:: KUTIPAN DOKUMEN ::

• • •

SEJARAH DAN KEUTAMAAN PUASA ASYURA
Sesungguhnya
hari Asyura (10 Muharram) meski merupkan hari bersejarah dan
diagungkan, namun orang tidak boleh berbuat bid’ah di dalamnya.
Adapun yang dituntunkan syariat kepada kita pada hari itu hanyalah
berpuasa, dengan dijaga agar jangan sampai tasyabbuh dengan orang
Yahudi.
أَنَّ
عَائِشَةَ رَضِي الهُِ عَنْهَا قَالَتْ كَانَ يَوْمُ عَاشُورَاءَ
تَصُومُهُ قُرَيْشٌ فِي الْجَاهِلِيَّةِ وَكَانَ رَسُولُ الهِن صَلَّى
الهَُ عَلَيْهِ وَسَلَّمَ يَصُومُهُ فَلَمَّا قَدِمَ الْمَدِينَةَ صَامَهُ
وَأَمَرَ بِصِيَامِهِ …
“Orang-orang
Quraisy biasa berpuasa pada hari asyura di masa jahiliyyah, Rasulullah
Shallallahu ‘alaihi wa sallam pun melakukannya pada masa
jahiliyyah. Tatkala beliau sampai di Madinah beliau berpuasa pada hari
itu dan memerintahkan umatnya untuk berpuasa.” [1]
قَدِمَ
النَّبِيُّ صَلَّى الهُم عَلَيْهِ وَسَلَّمَ الْمَدِينَةَ فَرَأَى
الْيَهُودَ تَصُومُ يَوْمَ عَاشُورَاءَ فَقَالَ مَا هَذَا قَالُوا هَذَا
يَوْمٌ صَالِحٌ هَذَا يَوْمٌ نَجَّى الهُل بَنِي إِسْرَائِيلَ مِنْ
عَدُوِّهِمْ فَصَامَهُ مُوسَى شُكْرًا قَالَ فَأَنَا أَحَقُّ بِمُوسَى
مِنْكُمْ نَحْنُ نَصُوْمُهُ تَعْظِيْمًا لَهُ
“Nabi
Shallallahu ‘alaihi wa sallam tiba di Madinah, kemudian beliau
melihat orang-orang Yahudi berpuasa pada hari Asyura. Beliau bertanya
:”Apa ini?”
Mereka menjawab :”Sebuah hari yang baik, ini adalah hari dimana
Allah menyelamatkan bani Israil dari musuh mereka, maka Musa berpuasa
pada hari itu sebagai wujud syukur. Maka beliau Rasulullah menjawab :”Aku
lebih berhak terhadap Musa daripada kalian (Yahudi), maka kami akan
berpuasa pada hari itu sebagai bentuk pengagungan kami terhadap hari itu.” [2]
Dua
hadits ini menunjukkan bahwa suku Quraisy berpuasa pada hari Asyura di
masa jahiliyah, dan sebelum hijrahpun Nabi Shallallahu ‘alaihi wa
sallam telah melakukannya. Kemudian sewaktu tiba di Madinah, beliau
temukan orang-orang Yahudi berpuasa pada hari itu, maka Nabi-pun
berpuasa dan mendorong umatnya untuk berpuasa.

• • •

:: DAFTAR TUGAS ::
**A.** Menurut teks tentang puasa Asyura, hari Asyura jatuh pada tanggal berapa?
**B.** Ulangi tanpa perubahan bagian teks tentang puasa Asyura yang dimulai dengan "SEJARAH DAN KEUTAMAAN" dan berlanjut hingga "bid’ah di dalamnya.".

:: DATA ::
• • •

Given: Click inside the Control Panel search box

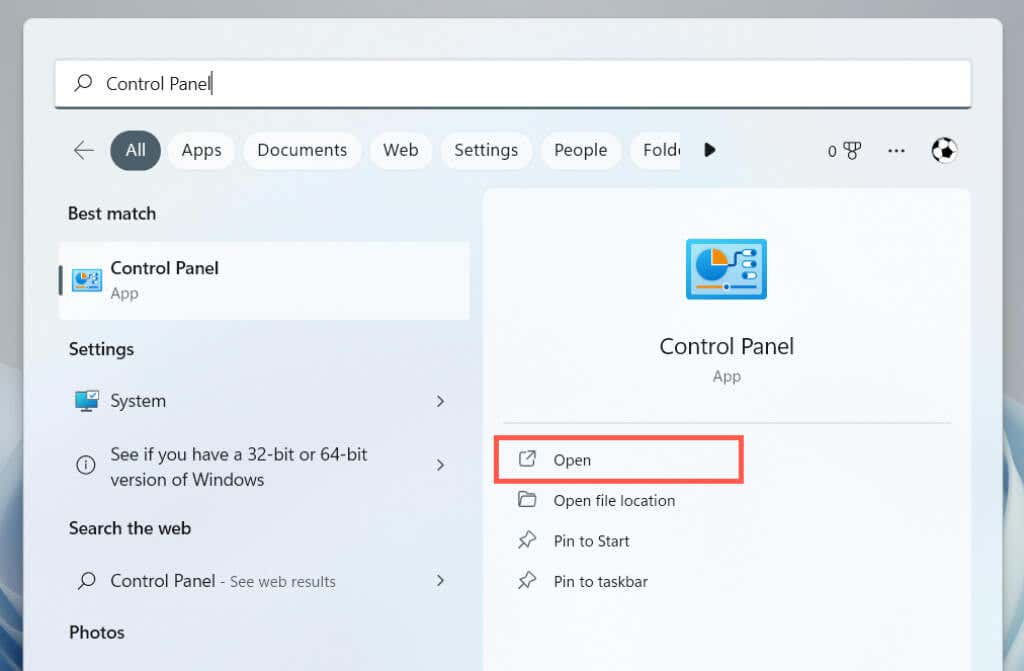Looking at the screenshot, I should click(x=512, y=84).
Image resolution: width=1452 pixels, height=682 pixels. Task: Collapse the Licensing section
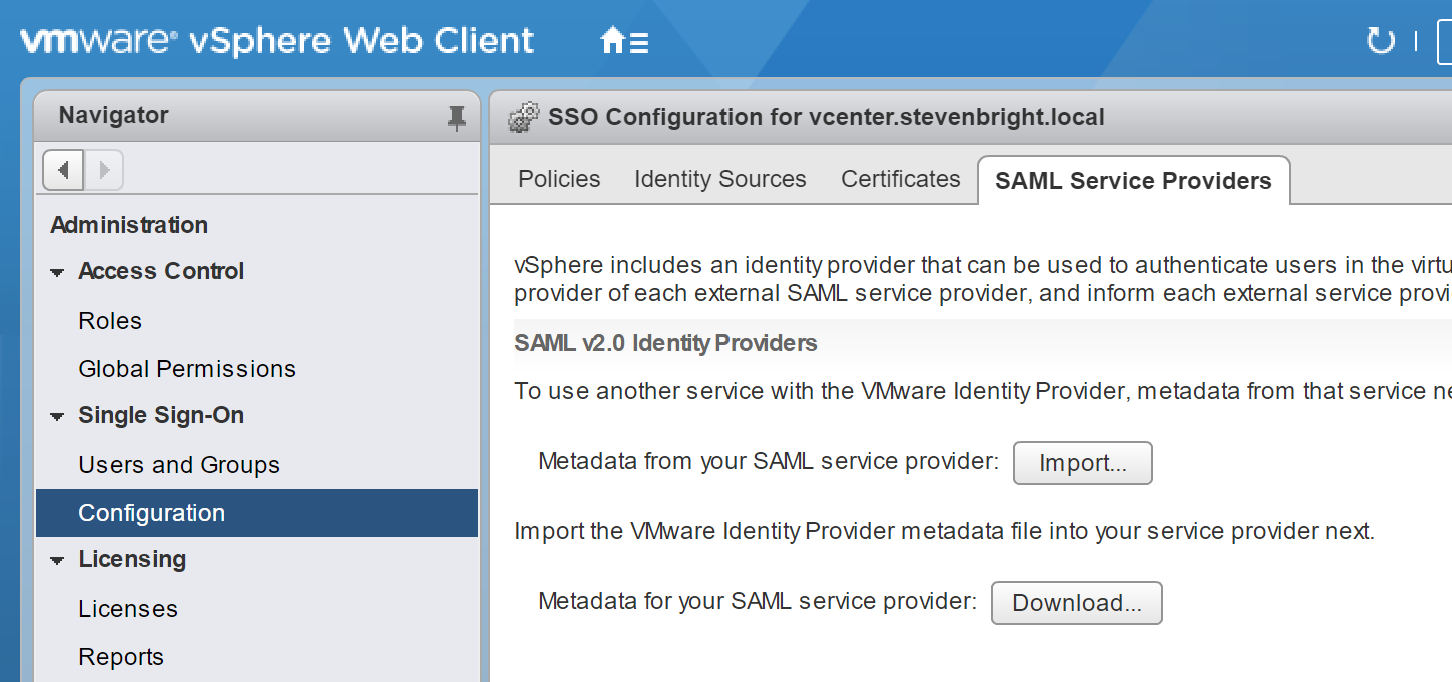(x=57, y=561)
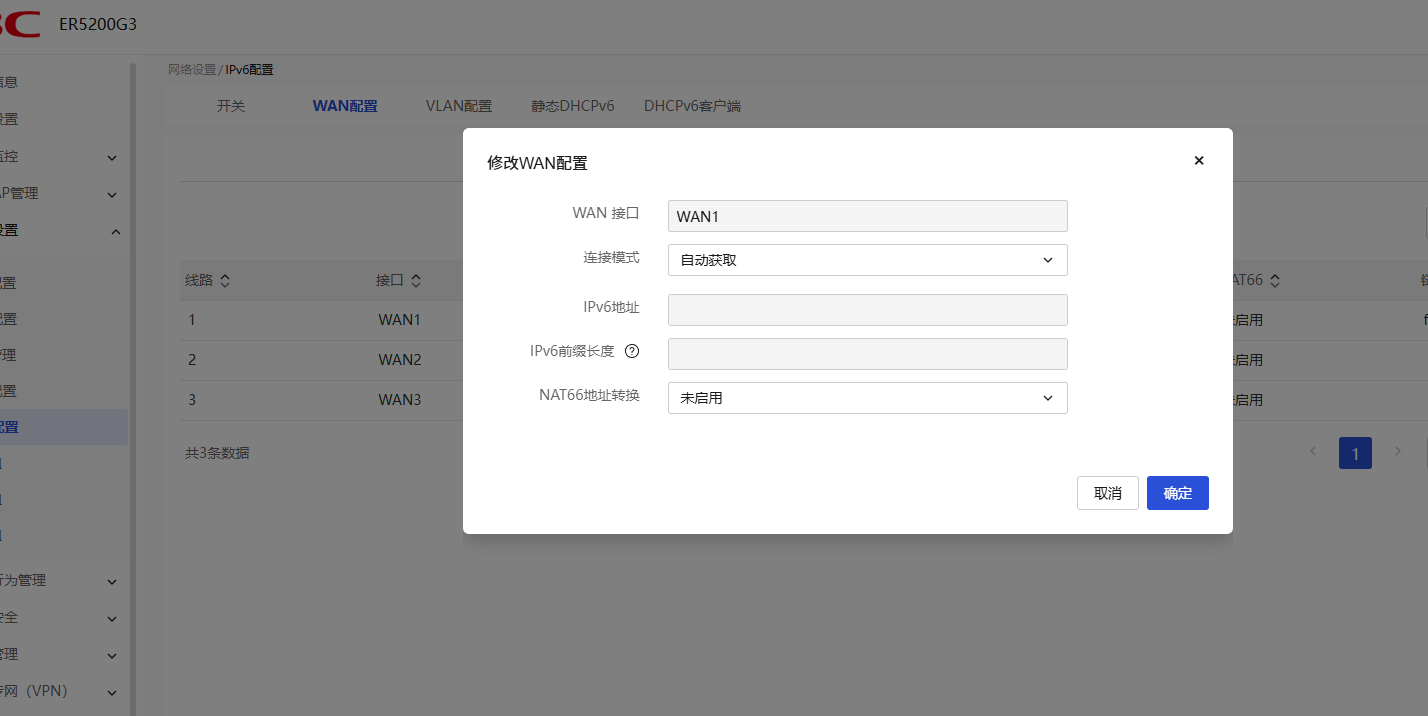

• • •

:: JAWABAN TUGAS ::
**A.** 10 Muharram

**B.**
SEJARAH DAN KEUTAMAAN PUASA ASYURA
Sesungguhnya
hari Asyura (10 Muharram) meski merupkan hari bersejarah dan
diagungkan, namun orang tidak boleh berbuat bid’ah di dalamnya.